**YOUR TASK**
Copy out each of the following lines with no changes.
++++
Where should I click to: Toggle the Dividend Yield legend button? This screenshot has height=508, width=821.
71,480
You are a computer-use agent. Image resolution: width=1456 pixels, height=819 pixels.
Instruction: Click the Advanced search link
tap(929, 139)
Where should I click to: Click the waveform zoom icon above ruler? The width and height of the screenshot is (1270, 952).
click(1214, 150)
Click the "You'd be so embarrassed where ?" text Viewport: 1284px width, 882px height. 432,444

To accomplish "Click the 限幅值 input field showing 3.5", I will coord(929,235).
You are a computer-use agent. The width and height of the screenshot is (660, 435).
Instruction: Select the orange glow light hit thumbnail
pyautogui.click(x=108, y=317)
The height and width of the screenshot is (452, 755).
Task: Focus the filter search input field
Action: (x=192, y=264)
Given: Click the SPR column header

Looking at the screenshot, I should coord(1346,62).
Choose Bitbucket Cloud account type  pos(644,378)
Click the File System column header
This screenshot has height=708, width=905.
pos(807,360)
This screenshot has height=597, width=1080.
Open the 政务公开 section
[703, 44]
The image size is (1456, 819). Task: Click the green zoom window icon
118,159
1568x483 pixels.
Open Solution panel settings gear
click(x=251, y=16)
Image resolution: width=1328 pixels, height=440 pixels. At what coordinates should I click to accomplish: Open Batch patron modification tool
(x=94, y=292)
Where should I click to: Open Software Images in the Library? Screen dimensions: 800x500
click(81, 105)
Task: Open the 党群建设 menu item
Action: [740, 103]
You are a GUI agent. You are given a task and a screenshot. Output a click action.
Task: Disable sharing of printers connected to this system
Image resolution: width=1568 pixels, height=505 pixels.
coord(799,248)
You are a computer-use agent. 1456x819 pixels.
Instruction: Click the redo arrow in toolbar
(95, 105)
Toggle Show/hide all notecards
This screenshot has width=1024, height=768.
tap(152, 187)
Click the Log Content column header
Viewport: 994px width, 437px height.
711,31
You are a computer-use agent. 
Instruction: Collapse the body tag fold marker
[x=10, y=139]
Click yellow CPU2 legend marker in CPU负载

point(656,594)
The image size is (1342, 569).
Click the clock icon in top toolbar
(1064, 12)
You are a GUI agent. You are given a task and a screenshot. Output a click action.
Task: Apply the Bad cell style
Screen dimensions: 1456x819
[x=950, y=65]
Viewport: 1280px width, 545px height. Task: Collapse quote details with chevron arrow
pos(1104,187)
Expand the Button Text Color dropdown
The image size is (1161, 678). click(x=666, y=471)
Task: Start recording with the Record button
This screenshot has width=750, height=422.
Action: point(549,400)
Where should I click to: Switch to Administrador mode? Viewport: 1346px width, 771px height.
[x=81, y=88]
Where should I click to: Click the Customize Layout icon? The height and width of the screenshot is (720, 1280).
++++
**EXERCISE SOLUTION**
Where should I click to: Toggle the Dividend Yield legend button? This screenshot has height=508, width=821.
71,480
You are a computer-use agent. Image resolution: width=1456 pixels, height=819 pixels.
Instruction: Click the Advanced search link
tap(929, 139)
Where should I click to: Click the waveform zoom icon above ruler? The width and height of the screenshot is (1270, 952).
click(1214, 150)
Click the "You'd be so embarrassed where ?" text Viewport: 1284px width, 882px height. 432,444

To accomplish "Click the 限幅值 input field showing 3.5", I will coord(929,235).
You are a computer-use agent. The width and height of the screenshot is (660, 435).
Instruction: Select the orange glow light hit thumbnail
pyautogui.click(x=108, y=317)
The height and width of the screenshot is (452, 755).
Task: Focus the filter search input field
Action: (x=192, y=264)
Given: Click the SPR column header

Looking at the screenshot, I should coord(1346,62).
Choose Bitbucket Cloud account type  pos(644,378)
Click the File System column header
This screenshot has height=708, width=905.
pos(807,360)
This screenshot has height=597, width=1080.
Open the 政务公开 section
[703, 44]
The image size is (1456, 819). Task: Click the green zoom window icon
118,159
1568x483 pixels.
Open Solution panel settings gear
click(x=251, y=16)
Image resolution: width=1328 pixels, height=440 pixels. At what coordinates should I click to accomplish: Open Batch patron modification tool
(x=94, y=292)
Where should I click to: Open Software Images in the Library? Screen dimensions: 800x500
click(81, 105)
Task: Open the 党群建设 menu item
Action: [740, 103]
You are a GUI agent. You are given a task and a screenshot. Output a click action.
Task: Disable sharing of printers connected to this system
Image resolution: width=1568 pixels, height=505 pixels.
coord(799,248)
You are a computer-use agent. 1456x819 pixels.
Instruction: Click the redo arrow in toolbar
(95, 105)
Toggle Show/hide all notecards
This screenshot has width=1024, height=768.
tap(152, 187)
Click the Log Content column header
Viewport: 994px width, 437px height.
711,31
You are a computer-use agent. 
Instruction: Collapse the body tag fold marker
[x=10, y=139]
Click yellow CPU2 legend marker in CPU负载

point(656,594)
The image size is (1342, 569).
Click the clock icon in top toolbar
(1064, 12)
You are a GUI agent. You are given a task and a screenshot. Output a click action.
Task: Apply the Bad cell style
Screen dimensions: 1456x819
[x=950, y=65]
Viewport: 1280px width, 545px height. Task: Collapse quote details with chevron arrow
pos(1104,187)
Expand the Button Text Color dropdown
The image size is (1161, 678). click(x=666, y=471)
Task: Start recording with the Record button
This screenshot has width=750, height=422.
Action: point(549,400)
Where should I click to: Switch to Administrador mode? Viewport: 1346px width, 771px height.
[x=81, y=88]
Where should I click to: Click the Customize Layout icon? The height and width of the screenshot is (720, 1280).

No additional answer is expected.